Царская карусель. Мундир и фрак Жуковского (Бахревский) - страница 54

Махнул рукою по-ямщицки:

Свершилось. Нет его. Сей град,
Гроза и трепет для вселенной,
Величья памятник надменный,
Упал!.. Еще вдали горят
Остатки роскоши полмертвой.
Тиран погиб тиранства жертвой,
Замолк торжеств и славы клич,
Ярем позорный прекратился,
Железный скиптр переломился,
И сокрушен народов бич!

– Остановись! – Андрей подбежал к Мерзлякову, обнял. – Прочитай это еще раз. И еще!.. Жуковский, ты смотри, смотри! Пред нами не увалень из пермской берлоги, се – поэт, сумевший списать руны со скрижалей времени.

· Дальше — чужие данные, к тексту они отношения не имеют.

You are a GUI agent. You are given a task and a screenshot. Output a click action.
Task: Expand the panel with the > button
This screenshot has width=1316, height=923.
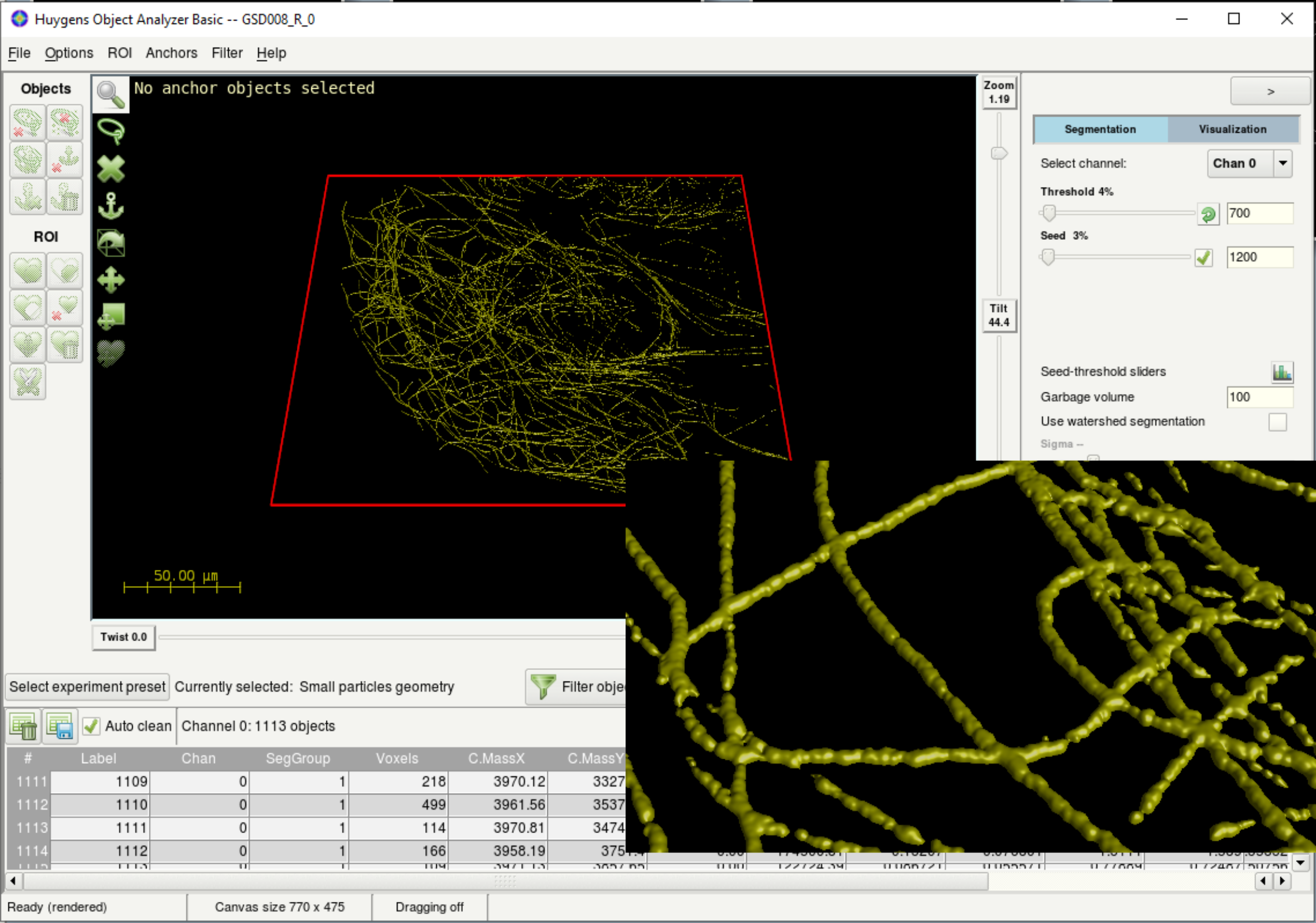click(1269, 92)
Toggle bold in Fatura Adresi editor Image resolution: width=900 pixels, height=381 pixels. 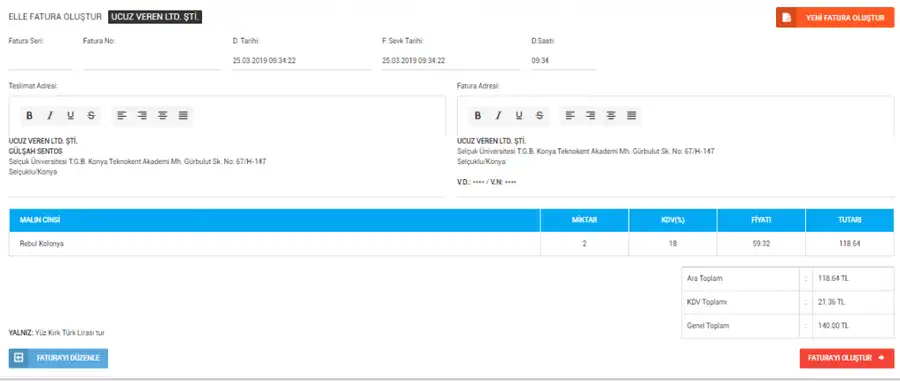point(478,116)
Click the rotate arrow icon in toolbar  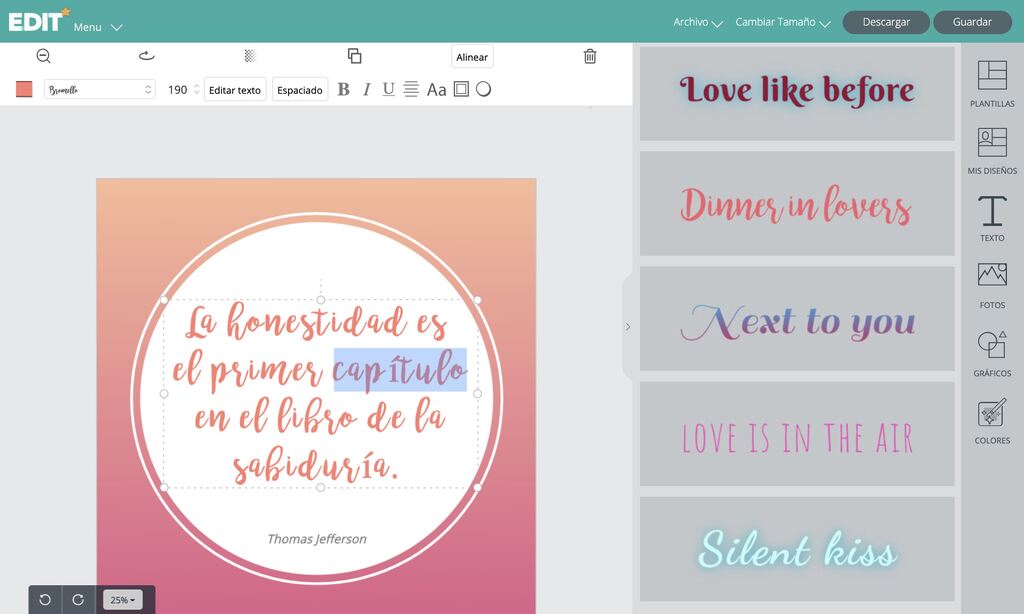(x=146, y=56)
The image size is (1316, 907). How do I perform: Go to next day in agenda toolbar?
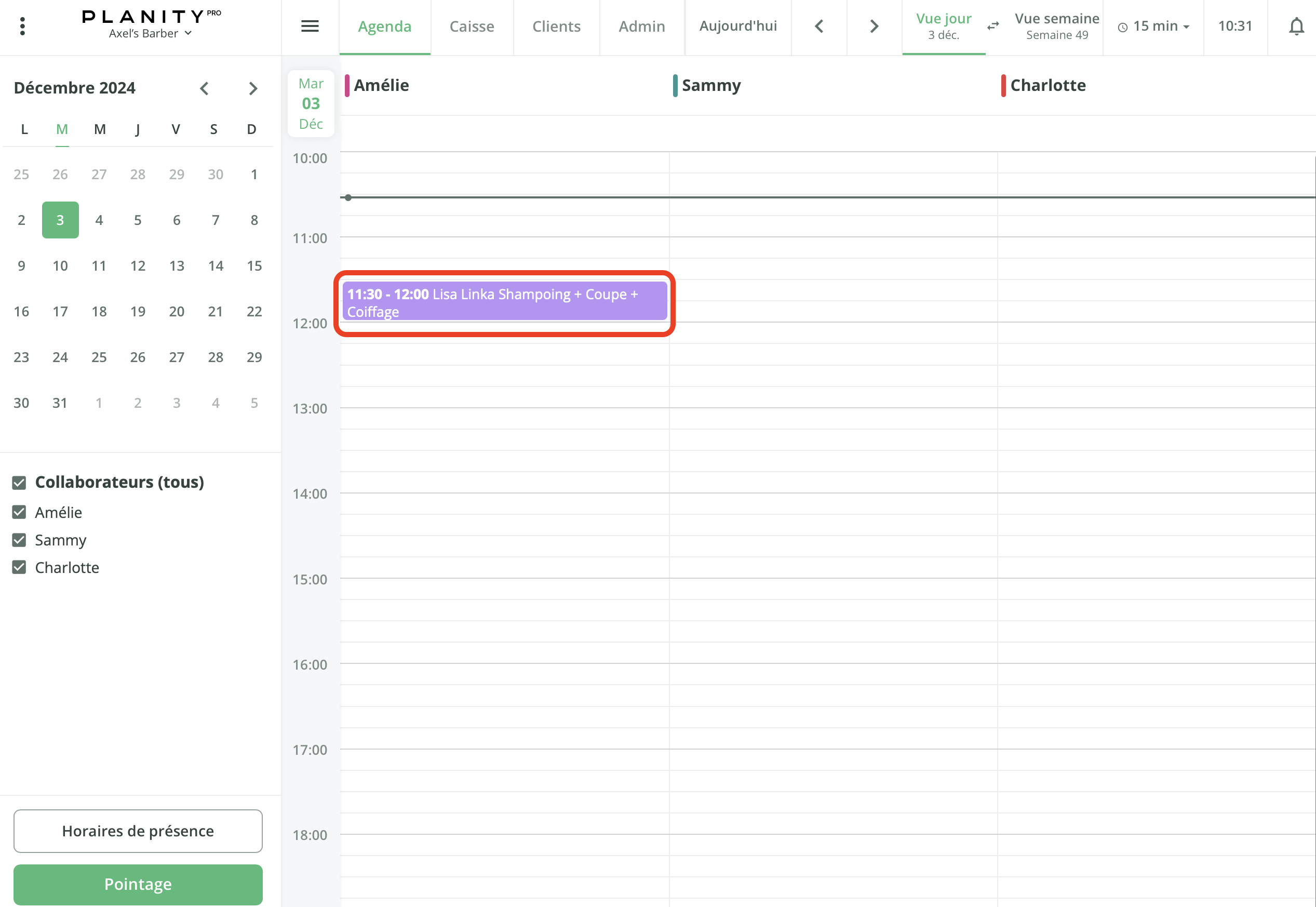(x=874, y=26)
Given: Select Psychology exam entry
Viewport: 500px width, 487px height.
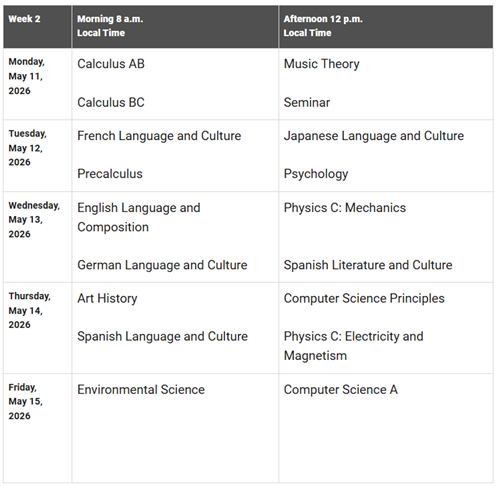Looking at the screenshot, I should point(316,174).
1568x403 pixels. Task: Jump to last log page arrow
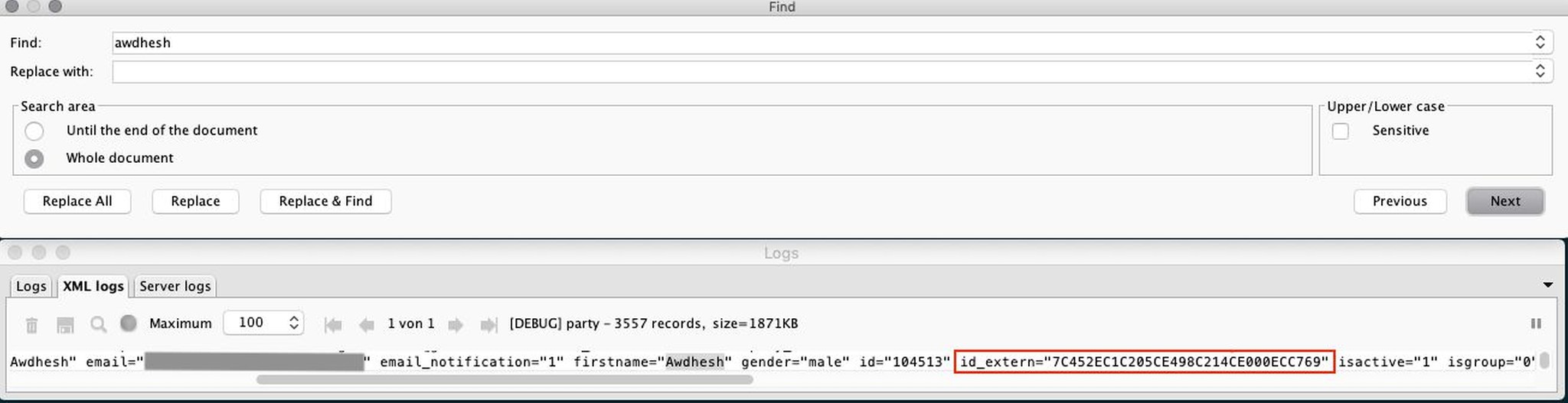pos(488,325)
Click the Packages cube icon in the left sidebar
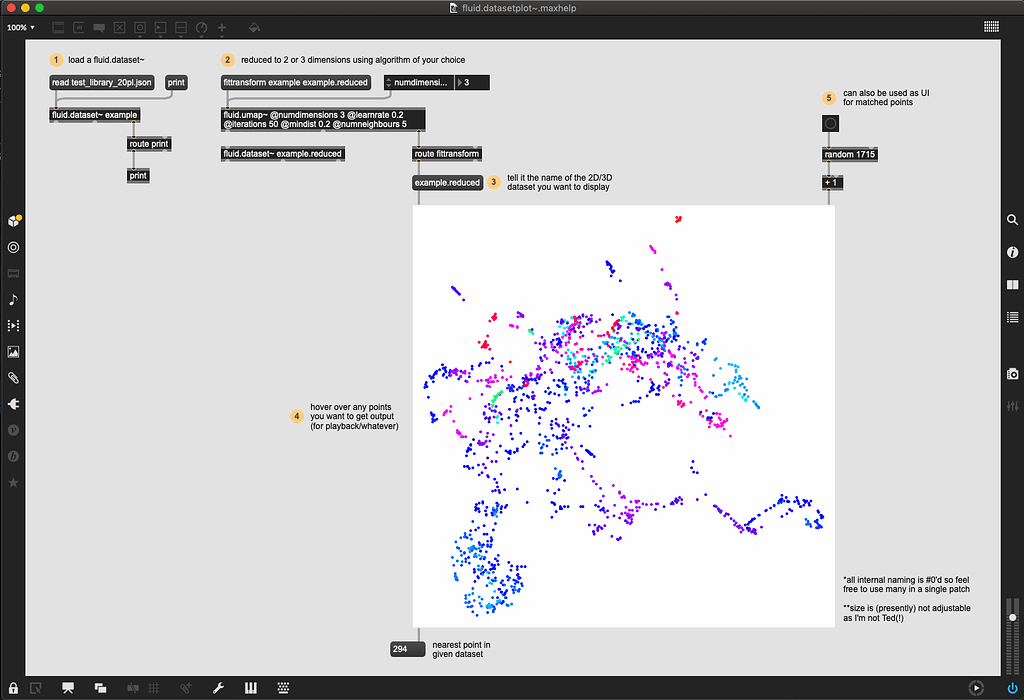 [x=12, y=220]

– Господа, я уж дальше, – смутился Алексей Федорович. – Тут все о том же.

Таков Егова, царь побед!
Таков предвечной правды мститель!
Скончался в муках наш мучитель,
Иссякло море наших бед.

– Слава тебе, слава! – крикнул Андрей.


Воскресла радость, мир блаженный,

Подвигнулся Ливан священный,
Главу подъемлет к небесам;
В восторге кедры встрепетали:
«Ты умер наконец, – вещали, —
Теперь чего страшиться нам?»

Все это было о Павле, умершем скоропостижно, а по страшным, по тайным шептаниям – удушенном в новом замке своем. Говорят, Зимний дворец, ненавидя в нем обилие света и саму память о матери, почивший властелин собирался превратить в солдатскую казарму.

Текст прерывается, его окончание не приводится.